When viewing discharge graphs for alkaline batteries it looks like it should be a good representation of total charge, but you need to consider that once the battery is no longer under load, that the chemistry will rebalance and the voltage will rise, often back to near initial voltages, but the total capacity is now lower. Upon re-use the voltage drops faster to the plateau point. The old batteries will have a lower capacity from being old fuddly batteries, and when a volt meter is attached appear usable, but the total capacity is not really known.
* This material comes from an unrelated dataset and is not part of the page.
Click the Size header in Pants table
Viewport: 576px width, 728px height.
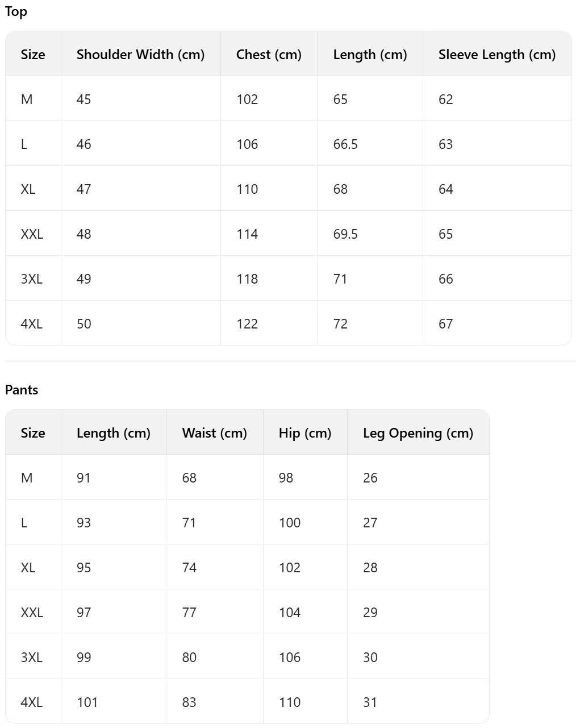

I would suggest for a cheap lot of batteries to complete a discharge test with an electric load that can discharge the battery at a certain current and you could log the voltage and used current over time to verify before flight, or stick to some lipo chemistry or reputable sourced alkaline.
The EEVblog had an interesting video along these lines. He's Australian and kind of difficult to listen to (his voice is rather annoying) but his YouTube channel is pretty awesome.
[video=youtube;8Ur9gM4DRdA]https://www.youtube.com/watch?v=8Ur9gM4DRdA[/video]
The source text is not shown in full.